Document excerpt =
━━━━━━
Unsplash photo by Lukas Blazek.

(ANALYSIS) Our understanding of religion is a series of best guesses.

In doing a lot of interviews for my first book about religious “nones” — those who do not identify with any particular religion — I quickly understood that I was going to be asked very similar questions by reporters and podcast hosts. I developed some pretty standard answers to many of them. But there was one question I soon learned to dread that came up the most frequently during these interviews: What percentage of Americans have no religious affiliation?

Often that question is followed up by the host or reporter noting that in various outlets on the internet I have given completely different answers to that question. After emitting a slightly embarrassed laugh, I would have to come clean: There’s no right answer to that question. I can completely understand why that would not be a satisfactory response for many in the audience — they want a simple, easily remembered percentage. To be honest, I do too. But, unfortunately, there’s just not a single answer to a question like how many nones are there? Or how many Christians?

Being in a doctoral program is like trying to drink from a fire hose — the first year is just trying your best to not drown. But, after overcoming that steep learning curve, I was hit by another shock that I still wrestle with to this day: A lot of how we approach surveys is a series of best guesses. Many times in a graduate seminar, there will be four or five readings that will trace the debate in the literature about how to define a concept or how to measure it in the best way. For instance, many political scientists are interested in assessing how much the average American knows about politics, but no one can agree on the right questions to ask to actually measure the concept of political knowledge. Any time a researcher proposes a battery of knowledge questions, there’s a chorus of academics declaring that they are too easy or too hard. Even today, there’s no well-accepted political knowledge battery. I spend an entire week in my research methods course talking about how to define and quantify racist attitudes. I’ve taught that course at least a half-dozen times, and I feel more pessimistic each time that we will ever discover a good way to measure such a slippery concept.
━━━━━━
Available data =
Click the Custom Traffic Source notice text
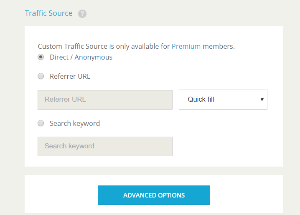pyautogui.click(x=104, y=46)
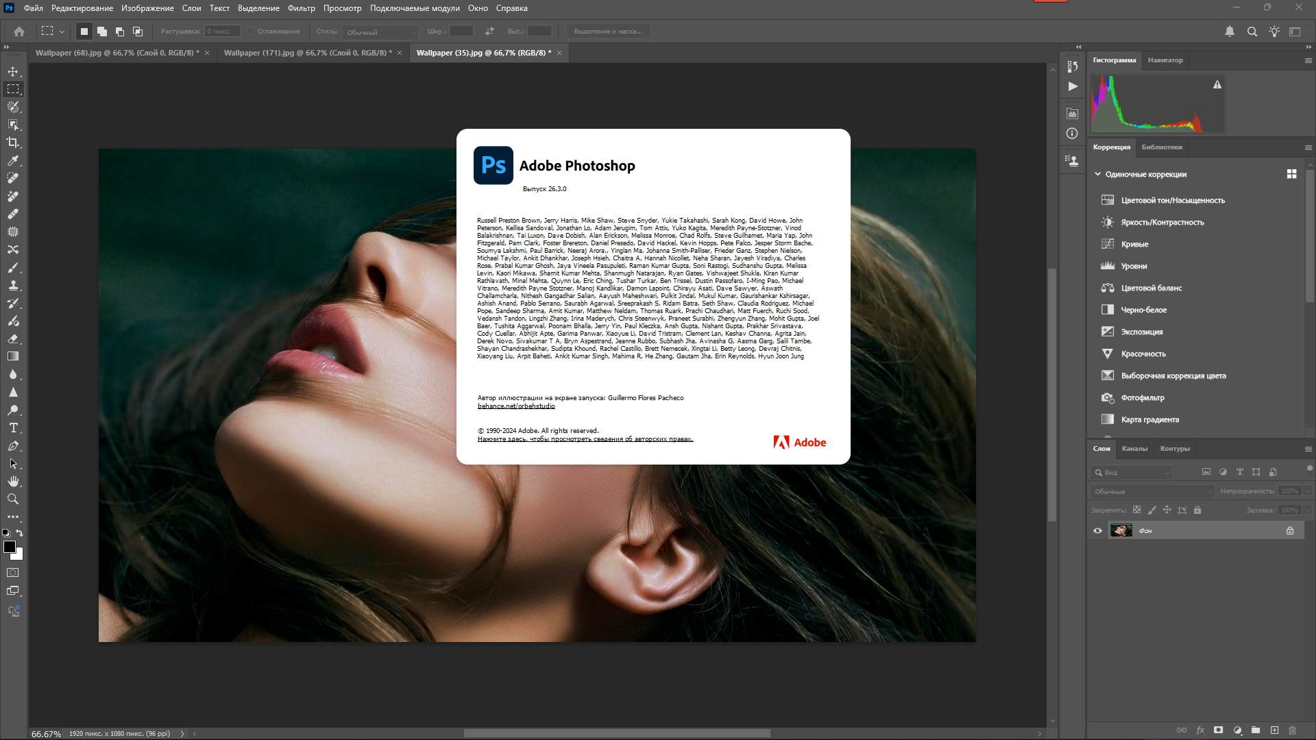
━━━━━━
Actions to take =
1. In the essay on counting religious "nones," which interview question did the author learn to dread most?
2. Write the next part of the essay on counting religious "nones," starting after its final sentence.

Set of answers =
1. What percentage of Americans have no religious affiliation?

2.
I think I always just assumed that survey questions were developed only after a team of very smart social scientists had formed an unimpeachable understanding of how folks think about religion, politics and society, and then they put together a series of questions. Instead, surveys consist of a collection of questions and response options that could be generously described as “cobbled together.” What I mean by that is that some of the most important and long running surveys in American social science try to measure the same concept in completely different ways. Thus, there’s no single answer to seemingly simple questions about the size and composition of religious or political groups in the United States. Put simply, there are many “right” answers to basic questions that the public has about American society.

To fully understand this quandary requires a quick detour into the nuts and bolts of how academics conduct surveys. Our goal is to accurately describe what Americans think and how they feel about policing, abortion, religion or any number of topics. But to do that we need to survey a sample that accurately represents what the country looks like. Life would be a lot simpler and cheaper for social scientists if we had the ability to just grab a random sample of people living inside the United States. Here’s the problem, though: Randomly contacting 1,000 people whose gender, education and partisanship accurately match the country as whole is just not a realistic possibility.

However, we’ve developed a system to help us correct for the fact that our random sample will never be truly random. What we do is generate a survey weight, which is essentially a way to allow certain respondents in our survey to count for more (or less) when we do the actual analysis. For instance, if I surveyed 1,000 respondents and 600 were women and only 400 were men, I’ve got an issue. To fix that gender imbalance, I would employ a weight that would make each male respondent count for slightly more than one person and every woman count for slightly less. Usually, we weight for four or five major characteristics that tend to be problematic. Those with higher levels of education or income are typically overrepresented in a random sample, so we need to weight them down. Older people tend to be less inclined to take online surveys, so we need to weight them up. While we can never correct for the imbalances of a nonrepresentative survey sample, we can get fairly close by adding weights to our data set.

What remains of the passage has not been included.